Since we examined the pros and cons of biotechnology (“A Growing Concern,” January/February), another dietary staple—corn—moved further into genetically altered terrain.
Monsanto won EPA approval in late December to sell a transgenic corn seed, and immediately took full advantage, buying Holden’s Foundation Seeds—whose seed is used in 35 percent of U.S. cornfields—for $1 billion.
But Wall Street took heed of continued protests in Europe, where consumer groups worry about the health risks of genetically engineered crops. Investment bank NatWest Securities warned that the protests threatened the company’s seed sales.

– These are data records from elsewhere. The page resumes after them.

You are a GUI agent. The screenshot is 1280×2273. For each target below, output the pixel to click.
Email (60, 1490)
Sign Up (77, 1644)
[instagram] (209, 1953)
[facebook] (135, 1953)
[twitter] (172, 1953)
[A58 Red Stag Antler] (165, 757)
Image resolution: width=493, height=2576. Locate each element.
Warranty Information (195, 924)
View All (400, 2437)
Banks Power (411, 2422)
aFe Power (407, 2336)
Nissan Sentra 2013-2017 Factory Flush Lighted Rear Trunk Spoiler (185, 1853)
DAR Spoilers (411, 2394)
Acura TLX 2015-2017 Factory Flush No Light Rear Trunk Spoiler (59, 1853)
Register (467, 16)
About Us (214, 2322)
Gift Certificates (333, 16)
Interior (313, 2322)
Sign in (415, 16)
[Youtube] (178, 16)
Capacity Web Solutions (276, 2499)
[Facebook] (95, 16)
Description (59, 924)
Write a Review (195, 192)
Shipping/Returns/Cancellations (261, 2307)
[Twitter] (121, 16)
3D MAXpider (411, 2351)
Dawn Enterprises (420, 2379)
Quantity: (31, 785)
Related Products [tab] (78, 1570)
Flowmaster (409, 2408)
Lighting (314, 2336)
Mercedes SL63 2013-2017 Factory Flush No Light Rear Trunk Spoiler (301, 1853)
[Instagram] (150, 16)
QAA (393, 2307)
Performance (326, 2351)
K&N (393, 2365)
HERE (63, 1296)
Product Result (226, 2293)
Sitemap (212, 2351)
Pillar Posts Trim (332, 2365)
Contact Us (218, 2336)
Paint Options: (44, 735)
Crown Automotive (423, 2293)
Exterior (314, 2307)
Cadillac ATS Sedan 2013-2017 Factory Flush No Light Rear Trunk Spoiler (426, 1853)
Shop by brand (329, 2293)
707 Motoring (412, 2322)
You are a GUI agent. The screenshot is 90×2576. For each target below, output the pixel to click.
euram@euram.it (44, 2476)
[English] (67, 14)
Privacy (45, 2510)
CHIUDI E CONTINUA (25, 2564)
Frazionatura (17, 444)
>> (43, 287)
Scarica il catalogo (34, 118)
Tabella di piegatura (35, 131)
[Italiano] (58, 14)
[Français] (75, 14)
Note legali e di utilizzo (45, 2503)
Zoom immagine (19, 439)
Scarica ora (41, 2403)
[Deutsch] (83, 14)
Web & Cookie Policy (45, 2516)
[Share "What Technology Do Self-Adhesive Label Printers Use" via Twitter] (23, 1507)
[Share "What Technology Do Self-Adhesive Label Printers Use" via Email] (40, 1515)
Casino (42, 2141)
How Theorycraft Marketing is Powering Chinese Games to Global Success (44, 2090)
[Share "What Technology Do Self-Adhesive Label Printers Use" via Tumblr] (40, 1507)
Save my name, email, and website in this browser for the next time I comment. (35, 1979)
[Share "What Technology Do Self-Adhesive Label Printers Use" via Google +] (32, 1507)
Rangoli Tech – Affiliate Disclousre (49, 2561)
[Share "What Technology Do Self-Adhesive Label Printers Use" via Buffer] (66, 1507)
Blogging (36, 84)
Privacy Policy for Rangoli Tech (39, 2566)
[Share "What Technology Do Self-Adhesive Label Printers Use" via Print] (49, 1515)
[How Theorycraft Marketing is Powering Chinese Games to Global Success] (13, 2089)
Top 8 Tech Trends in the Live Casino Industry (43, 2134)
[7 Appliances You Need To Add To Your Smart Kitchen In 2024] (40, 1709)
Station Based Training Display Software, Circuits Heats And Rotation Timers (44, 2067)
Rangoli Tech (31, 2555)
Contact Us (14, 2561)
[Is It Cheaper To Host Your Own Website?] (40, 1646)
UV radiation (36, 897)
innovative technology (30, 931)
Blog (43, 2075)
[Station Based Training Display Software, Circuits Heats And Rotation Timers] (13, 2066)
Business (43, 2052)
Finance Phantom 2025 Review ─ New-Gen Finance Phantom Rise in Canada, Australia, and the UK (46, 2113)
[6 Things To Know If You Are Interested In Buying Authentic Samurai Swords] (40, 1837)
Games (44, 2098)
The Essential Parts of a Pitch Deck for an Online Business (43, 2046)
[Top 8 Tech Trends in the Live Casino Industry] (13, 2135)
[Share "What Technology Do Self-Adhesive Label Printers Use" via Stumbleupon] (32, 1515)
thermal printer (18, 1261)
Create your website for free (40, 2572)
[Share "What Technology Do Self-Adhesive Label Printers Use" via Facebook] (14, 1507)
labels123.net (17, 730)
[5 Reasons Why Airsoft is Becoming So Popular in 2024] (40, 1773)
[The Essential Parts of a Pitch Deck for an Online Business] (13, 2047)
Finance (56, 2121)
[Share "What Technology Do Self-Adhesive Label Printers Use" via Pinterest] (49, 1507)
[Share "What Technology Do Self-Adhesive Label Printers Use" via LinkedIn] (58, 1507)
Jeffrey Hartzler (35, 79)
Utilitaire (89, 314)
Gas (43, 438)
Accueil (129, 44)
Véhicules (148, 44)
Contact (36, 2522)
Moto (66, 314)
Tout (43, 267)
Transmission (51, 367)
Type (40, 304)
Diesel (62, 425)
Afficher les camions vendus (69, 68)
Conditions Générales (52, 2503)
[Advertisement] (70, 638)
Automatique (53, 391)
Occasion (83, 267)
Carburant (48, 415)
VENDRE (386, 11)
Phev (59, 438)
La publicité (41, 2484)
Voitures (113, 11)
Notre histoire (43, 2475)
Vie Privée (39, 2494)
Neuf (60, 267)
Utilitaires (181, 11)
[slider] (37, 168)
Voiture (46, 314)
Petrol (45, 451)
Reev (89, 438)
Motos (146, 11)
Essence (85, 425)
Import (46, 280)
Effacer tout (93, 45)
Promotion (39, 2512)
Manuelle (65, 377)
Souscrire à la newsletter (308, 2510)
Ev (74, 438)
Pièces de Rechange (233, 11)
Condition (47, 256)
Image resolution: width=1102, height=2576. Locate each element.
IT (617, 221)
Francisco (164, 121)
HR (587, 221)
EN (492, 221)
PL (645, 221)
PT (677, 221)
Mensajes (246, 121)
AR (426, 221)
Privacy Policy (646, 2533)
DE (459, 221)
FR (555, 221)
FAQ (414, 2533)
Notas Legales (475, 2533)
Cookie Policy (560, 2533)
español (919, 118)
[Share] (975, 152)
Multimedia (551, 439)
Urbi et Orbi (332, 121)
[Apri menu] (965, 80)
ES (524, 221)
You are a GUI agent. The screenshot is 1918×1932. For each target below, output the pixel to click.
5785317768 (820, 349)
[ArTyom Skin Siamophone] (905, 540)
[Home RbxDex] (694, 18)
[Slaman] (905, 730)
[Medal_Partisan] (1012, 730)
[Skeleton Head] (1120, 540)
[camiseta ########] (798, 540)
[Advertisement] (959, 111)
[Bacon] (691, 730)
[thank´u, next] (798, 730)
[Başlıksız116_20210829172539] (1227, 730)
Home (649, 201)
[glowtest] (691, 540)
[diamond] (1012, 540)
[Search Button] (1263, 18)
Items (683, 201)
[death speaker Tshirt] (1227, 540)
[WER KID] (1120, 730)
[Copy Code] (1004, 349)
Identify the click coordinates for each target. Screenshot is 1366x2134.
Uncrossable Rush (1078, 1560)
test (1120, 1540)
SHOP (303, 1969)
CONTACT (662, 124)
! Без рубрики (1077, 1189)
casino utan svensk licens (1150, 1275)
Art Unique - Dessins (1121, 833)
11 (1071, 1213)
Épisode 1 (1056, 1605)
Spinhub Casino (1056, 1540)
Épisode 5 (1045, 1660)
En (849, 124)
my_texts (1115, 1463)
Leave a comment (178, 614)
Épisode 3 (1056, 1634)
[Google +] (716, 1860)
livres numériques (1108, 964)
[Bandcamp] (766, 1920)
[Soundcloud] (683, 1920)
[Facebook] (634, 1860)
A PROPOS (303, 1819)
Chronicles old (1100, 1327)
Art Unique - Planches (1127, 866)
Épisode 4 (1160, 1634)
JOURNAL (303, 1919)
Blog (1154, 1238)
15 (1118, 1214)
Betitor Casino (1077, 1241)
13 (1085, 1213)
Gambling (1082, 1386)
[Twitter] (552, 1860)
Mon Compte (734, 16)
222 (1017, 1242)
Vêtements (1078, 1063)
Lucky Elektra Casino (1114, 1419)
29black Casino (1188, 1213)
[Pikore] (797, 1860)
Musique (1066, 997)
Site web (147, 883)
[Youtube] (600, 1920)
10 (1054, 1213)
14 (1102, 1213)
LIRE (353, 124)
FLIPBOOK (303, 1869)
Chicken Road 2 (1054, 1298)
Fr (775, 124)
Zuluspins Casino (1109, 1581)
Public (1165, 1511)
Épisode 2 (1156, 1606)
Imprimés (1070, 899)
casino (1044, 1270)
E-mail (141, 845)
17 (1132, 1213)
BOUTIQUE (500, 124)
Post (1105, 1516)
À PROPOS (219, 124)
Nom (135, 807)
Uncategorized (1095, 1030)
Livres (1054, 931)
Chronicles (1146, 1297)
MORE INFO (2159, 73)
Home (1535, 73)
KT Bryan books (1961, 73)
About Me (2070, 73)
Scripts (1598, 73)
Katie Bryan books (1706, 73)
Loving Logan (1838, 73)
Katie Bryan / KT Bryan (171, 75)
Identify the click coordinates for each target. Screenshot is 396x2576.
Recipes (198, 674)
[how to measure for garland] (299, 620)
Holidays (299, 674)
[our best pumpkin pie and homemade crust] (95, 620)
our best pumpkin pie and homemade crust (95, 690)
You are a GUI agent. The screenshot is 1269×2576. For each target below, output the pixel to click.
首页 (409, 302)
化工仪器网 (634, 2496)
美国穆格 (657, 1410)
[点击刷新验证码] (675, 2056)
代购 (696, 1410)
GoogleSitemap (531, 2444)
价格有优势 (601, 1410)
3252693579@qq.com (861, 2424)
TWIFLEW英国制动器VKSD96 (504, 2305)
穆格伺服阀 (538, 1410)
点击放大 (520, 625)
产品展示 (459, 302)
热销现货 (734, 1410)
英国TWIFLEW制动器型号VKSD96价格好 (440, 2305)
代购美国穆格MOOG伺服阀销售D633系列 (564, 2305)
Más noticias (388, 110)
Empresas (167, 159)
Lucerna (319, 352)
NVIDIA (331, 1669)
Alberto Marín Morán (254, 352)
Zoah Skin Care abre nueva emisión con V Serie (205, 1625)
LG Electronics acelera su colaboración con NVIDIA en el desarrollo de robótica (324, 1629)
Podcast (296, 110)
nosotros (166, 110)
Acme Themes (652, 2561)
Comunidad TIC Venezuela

When we exposed the backdoor lobbying effort to privatize Social Security (“Up in Smoke,” November/December 1996), President Clinton’s Social Security Advisory Council was still keeping its study of privatization quiet—and out of the 1996 presidential race.
But in early January, the council endorsed a general plan to privatize, and stories of the securities industry’s massive lobbying began to surface. One council member, Thomas Jones of TIAA-CREF, the country’s largest private pension system, says he was pressured by the mutual fund industry’s trade group to support an extreme privatization plan. “My response,” Jones told the Washington Post, “was that I was appointed as a public member of the advisory council, not as a representative of a company or an industry.”